A recent breakthrough discovery of the world’s first high-temperature single-molecule magnet (SMM) opens doors to future exciting developments in massive storage capacity increase in hard disks without increasing their physical size.
Before the publication of the study Magnetic Hysteresis up to 80 Kelvin in a Dysprosium Metallocene Single-Molecule Magnet led by Professor of Chemistry Richard Layfield at the University of Sussex in England, it was only possible to synthesize single-molecule magnets with blocking temperatures that were reached by cooling with considerable expensive and scarce liquid helium.

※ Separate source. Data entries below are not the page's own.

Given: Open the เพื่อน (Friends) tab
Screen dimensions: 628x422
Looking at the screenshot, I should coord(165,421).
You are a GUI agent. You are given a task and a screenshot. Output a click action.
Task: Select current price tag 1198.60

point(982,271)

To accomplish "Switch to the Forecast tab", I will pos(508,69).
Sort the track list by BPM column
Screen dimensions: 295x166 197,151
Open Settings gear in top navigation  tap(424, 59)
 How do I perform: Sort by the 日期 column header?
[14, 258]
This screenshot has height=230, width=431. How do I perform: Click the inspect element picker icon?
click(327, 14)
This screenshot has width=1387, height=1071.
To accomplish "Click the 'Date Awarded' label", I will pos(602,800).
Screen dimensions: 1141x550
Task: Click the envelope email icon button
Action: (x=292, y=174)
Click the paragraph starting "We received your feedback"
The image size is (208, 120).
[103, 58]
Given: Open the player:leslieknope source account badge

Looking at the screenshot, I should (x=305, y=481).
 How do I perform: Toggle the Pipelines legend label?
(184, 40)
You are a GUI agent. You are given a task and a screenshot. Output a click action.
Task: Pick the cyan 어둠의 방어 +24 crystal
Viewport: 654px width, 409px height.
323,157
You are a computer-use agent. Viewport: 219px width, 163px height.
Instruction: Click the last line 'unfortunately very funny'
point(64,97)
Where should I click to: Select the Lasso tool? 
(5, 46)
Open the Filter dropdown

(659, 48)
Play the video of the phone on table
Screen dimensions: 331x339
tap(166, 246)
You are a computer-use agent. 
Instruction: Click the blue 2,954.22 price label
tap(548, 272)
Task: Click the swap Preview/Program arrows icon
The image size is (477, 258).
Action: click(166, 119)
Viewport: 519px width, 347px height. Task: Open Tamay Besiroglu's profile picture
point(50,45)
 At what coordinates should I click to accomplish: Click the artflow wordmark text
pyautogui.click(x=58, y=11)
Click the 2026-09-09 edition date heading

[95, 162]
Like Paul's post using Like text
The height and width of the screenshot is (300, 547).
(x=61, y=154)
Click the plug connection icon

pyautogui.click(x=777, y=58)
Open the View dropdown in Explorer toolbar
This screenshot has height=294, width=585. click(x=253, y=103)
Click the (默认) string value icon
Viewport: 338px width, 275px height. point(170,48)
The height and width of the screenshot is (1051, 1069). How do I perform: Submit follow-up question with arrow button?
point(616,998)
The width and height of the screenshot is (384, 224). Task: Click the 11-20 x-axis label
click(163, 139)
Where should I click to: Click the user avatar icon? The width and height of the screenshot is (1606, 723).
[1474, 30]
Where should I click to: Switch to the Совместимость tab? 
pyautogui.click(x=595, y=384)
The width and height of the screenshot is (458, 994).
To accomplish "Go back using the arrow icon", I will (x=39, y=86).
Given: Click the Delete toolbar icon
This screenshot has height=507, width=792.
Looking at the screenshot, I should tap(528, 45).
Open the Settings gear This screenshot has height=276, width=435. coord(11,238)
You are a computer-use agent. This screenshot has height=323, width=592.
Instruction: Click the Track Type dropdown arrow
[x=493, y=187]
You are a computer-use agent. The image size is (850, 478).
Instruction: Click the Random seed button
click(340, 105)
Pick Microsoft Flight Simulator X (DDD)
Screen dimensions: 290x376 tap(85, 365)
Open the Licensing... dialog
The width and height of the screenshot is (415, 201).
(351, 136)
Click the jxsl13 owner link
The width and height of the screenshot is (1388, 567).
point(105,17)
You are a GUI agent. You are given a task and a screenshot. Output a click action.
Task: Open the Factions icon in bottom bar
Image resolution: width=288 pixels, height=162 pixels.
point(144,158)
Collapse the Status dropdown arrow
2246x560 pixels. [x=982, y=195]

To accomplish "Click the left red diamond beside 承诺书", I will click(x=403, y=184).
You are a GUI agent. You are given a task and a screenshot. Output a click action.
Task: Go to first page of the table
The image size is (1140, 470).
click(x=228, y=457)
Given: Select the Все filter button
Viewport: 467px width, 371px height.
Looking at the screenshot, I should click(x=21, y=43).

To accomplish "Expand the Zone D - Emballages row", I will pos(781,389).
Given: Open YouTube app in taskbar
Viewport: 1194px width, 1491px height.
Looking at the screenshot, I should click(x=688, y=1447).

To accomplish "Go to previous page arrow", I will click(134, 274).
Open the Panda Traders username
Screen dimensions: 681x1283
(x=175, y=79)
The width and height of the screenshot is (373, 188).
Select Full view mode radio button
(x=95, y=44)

The team at the University of Sussex in collaboration with Sun-Yat Sen University in China and the University of Jyväskylä in Finland, reported a new single-molecule magnet (SMM) which is a type of material that retains magnetic information up to a characteristic blocking temperature.
The characteristics of the SMMs are paving way to a very tiny device that could store huge data.
SMMs are molecules with the characteristic of remembering the direction of a magnetic field that has been applied to them over relatively long periods of time once the magnetic field is switched off. This makes possible to write information into molecules.
“Our new result is a milestone that overcomes a major obstacle to developing new molecular information storage materials and we are excited about the prospects for advancing the field even further,” said Professor Layfield.
The fact that digital data was stored in the magnetic field of a single atom is a very significant step in revolutionizing the hard disk.
Single-molecule magnets have the potential for important applications such as high-density digital storage media as well as parts of microprocessors in quantum computers.
This magnetic breakthrough is something to look forward to since we’re always looking for ways and means to store huge data in just one place.
The single-molecule magnet that is set to play such an important role in the future of quantum computing was the result of the co-ordinated effort of three universities.
The synthetic work and characterization of the prepared compounds was carried out by Professor Layfield’s research group while magnetic measurements were performed at Sun Yat-sen University under the leadership of Professor Ming-Liang Tong. Postdoctoral researcher Akseli Mansikkamäki carried out theoretical calculations and analyses at the Department of Chemistry of the University of Jyväskylä.